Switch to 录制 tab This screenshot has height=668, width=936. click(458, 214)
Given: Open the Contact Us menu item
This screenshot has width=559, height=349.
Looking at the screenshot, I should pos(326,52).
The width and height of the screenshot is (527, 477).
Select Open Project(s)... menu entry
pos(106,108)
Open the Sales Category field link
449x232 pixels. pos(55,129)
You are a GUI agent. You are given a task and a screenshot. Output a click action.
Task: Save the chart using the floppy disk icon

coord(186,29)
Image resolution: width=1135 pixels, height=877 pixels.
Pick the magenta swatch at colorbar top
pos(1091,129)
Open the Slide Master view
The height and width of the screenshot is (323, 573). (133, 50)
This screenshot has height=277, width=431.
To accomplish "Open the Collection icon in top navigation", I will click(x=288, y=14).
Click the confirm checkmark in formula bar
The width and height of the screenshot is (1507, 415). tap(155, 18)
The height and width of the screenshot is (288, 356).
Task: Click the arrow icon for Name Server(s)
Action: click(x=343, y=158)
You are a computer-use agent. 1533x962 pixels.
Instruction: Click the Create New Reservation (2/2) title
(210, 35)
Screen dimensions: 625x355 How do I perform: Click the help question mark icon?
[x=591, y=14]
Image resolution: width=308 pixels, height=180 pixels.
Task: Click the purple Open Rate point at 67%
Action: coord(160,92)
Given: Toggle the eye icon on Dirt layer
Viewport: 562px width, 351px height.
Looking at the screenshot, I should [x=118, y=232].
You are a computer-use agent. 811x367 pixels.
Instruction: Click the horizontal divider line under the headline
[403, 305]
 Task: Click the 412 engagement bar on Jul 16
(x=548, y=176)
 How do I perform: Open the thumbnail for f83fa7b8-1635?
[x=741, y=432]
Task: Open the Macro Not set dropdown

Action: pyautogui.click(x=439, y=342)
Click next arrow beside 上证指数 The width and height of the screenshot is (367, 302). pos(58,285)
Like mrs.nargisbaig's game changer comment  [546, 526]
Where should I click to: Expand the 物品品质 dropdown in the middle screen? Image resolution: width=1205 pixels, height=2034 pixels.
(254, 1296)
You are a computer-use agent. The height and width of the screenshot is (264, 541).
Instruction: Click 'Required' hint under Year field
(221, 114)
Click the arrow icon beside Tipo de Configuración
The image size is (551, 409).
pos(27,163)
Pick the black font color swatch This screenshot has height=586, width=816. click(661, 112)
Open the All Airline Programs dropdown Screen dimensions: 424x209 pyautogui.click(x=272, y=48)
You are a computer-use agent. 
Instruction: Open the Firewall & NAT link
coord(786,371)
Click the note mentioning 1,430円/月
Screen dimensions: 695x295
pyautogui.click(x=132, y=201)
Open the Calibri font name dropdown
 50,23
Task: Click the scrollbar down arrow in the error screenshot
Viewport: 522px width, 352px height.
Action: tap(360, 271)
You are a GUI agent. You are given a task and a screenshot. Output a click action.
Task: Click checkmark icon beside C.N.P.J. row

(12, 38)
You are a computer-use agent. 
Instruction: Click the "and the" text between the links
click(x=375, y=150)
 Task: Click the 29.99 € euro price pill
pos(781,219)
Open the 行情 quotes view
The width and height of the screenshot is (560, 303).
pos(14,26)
◇ ◇ ◇
Copy all of the data. Keep every word exactly as it is.

• _Reply to the task_:
Switch to 录制 tab This screenshot has height=668, width=936. click(458, 214)
Given: Open the Contact Us menu item
This screenshot has width=559, height=349.
Looking at the screenshot, I should pos(326,52).
The width and height of the screenshot is (527, 477).
Select Open Project(s)... menu entry
pos(106,108)
Open the Sales Category field link
449x232 pixels. pos(55,129)
You are a GUI agent. You are given a task and a screenshot. Output a click action.
Task: Save the chart using the floppy disk icon

coord(186,29)
Image resolution: width=1135 pixels, height=877 pixels.
Pick the magenta swatch at colorbar top
pos(1091,129)
Open the Slide Master view
The height and width of the screenshot is (323, 573). (133, 50)
This screenshot has height=277, width=431.
To accomplish "Open the Collection icon in top navigation", I will click(x=288, y=14).
Click the confirm checkmark in formula bar
The width and height of the screenshot is (1507, 415). tap(155, 18)
The height and width of the screenshot is (288, 356).
Task: Click the arrow icon for Name Server(s)
Action: click(x=343, y=158)
You are a computer-use agent. 1533x962 pixels.
Instruction: Click the Create New Reservation (2/2) title
(210, 35)
Screen dimensions: 625x355 How do I perform: Click the help question mark icon?
[x=591, y=14]
Image resolution: width=308 pixels, height=180 pixels.
Task: Click the purple Open Rate point at 67%
Action: coord(160,92)
Given: Toggle the eye icon on Dirt layer
Viewport: 562px width, 351px height.
Looking at the screenshot, I should [x=118, y=232].
You are a computer-use agent. 811x367 pixels.
Instruction: Click the horizontal divider line under the headline
[403, 305]
 Task: Click the 412 engagement bar on Jul 16
(x=548, y=176)
 How do I perform: Open the thumbnail for f83fa7b8-1635?
[x=741, y=432]
Task: Open the Macro Not set dropdown

Action: pyautogui.click(x=439, y=342)
Click next arrow beside 上证指数 The width and height of the screenshot is (367, 302). pos(58,285)
Like mrs.nargisbaig's game changer comment  [546, 526]
Where should I click to: Expand the 物品品质 dropdown in the middle screen? Image resolution: width=1205 pixels, height=2034 pixels.
(254, 1296)
You are a computer-use agent. The height and width of the screenshot is (264, 541).
Instruction: Click 'Required' hint under Year field
(221, 114)
Click the arrow icon beside Tipo de Configuración
The image size is (551, 409).
pos(27,163)
Pick the black font color swatch This screenshot has height=586, width=816. click(661, 112)
Open the All Airline Programs dropdown Screen dimensions: 424x209 pyautogui.click(x=272, y=48)
You are a computer-use agent. 
Instruction: Open the Firewall & NAT link
coord(786,371)
Click the note mentioning 1,430円/月
Screen dimensions: 695x295
pyautogui.click(x=132, y=201)
Open the Calibri font name dropdown
 50,23
Task: Click the scrollbar down arrow in the error screenshot
Viewport: 522px width, 352px height.
Action: tap(360, 271)
You are a GUI agent. You are given a task and a screenshot. Output a click action.
Task: Click checkmark icon beside C.N.P.J. row

(12, 38)
You are a computer-use agent. 
Instruction: Click the "and the" text between the links
click(x=375, y=150)
 Task: Click the 29.99 € euro price pill
pos(781,219)
Open the 行情 quotes view
The width and height of the screenshot is (560, 303).
pos(14,26)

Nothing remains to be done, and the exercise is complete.